Jennifer Wadsworth wrote:Gaia's Garden - a Guide to Homescale Permaculture by Toby Hemenway may be of use to you - he has diagrams for small space food forests in that book.
I got this book for Christmas, and I'm itching to get moving on my tiny food forest. I have planted two apples, a cherry, an almond (crossing fingers for this one!), and two blackcurrants. I also have ordered some native trees: crabapple, pear; and some non-edible nitrogen fixers: alder and laburnum. I'm hoping to nick some raspberry canes off my mother in law in London this week, too!
I also have a few perennial herbs: rosemary, hyssop, chives, oregano, mint, lemon balm, garlic, lavender.
And I have rhubarb and daylily, also edible. My small son and I have started harvesting the daylily shoots this week; we both really like them.
And since we are in the same climate, I can recommend nasturtiums as a ground cover to suppress weeds. Ours self-seed prolifically, and I use the flowers in salads and the leaves cooked in stews (like spinach). And they provide lots of biomass. And look pretty!

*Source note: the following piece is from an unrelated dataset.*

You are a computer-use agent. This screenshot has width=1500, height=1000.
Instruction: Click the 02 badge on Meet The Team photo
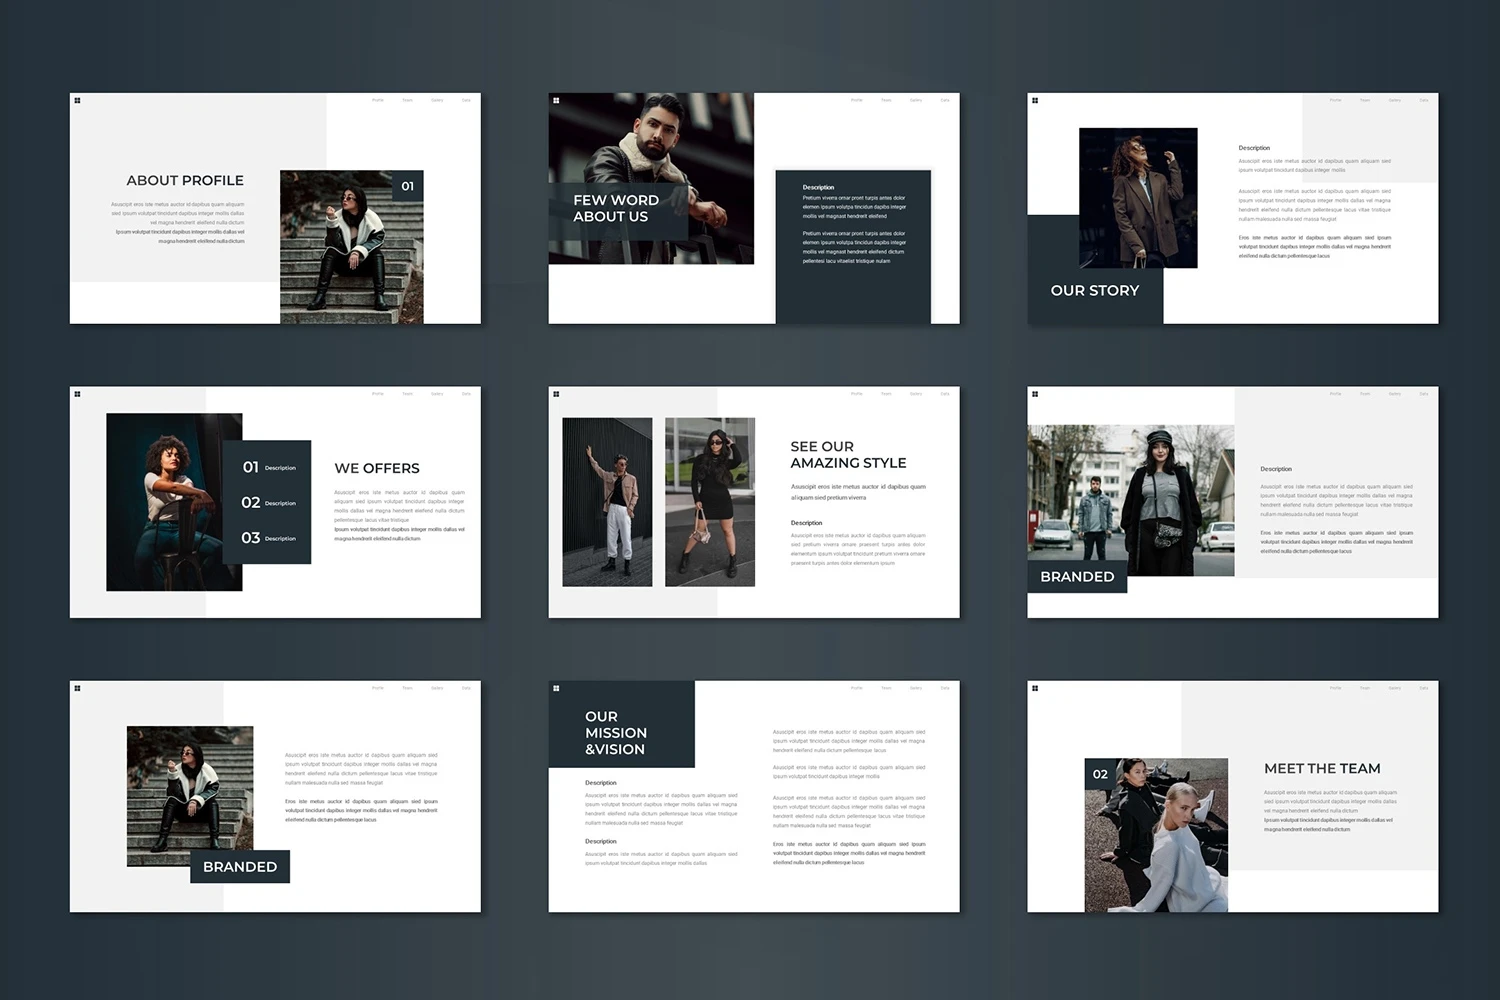point(1100,774)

But actually, my view on weeds has really changed since I read Gaia's Garden. You can eat most of the weeds in this country, and many of them are nutrient accumulators; I let mine grow, and just chop and drop when they get too tall. I even eat some of them; a few young spring dandelions are good mixed in with a salad, and young nettle tops are a good addition to stews and casseroles, in my opinion.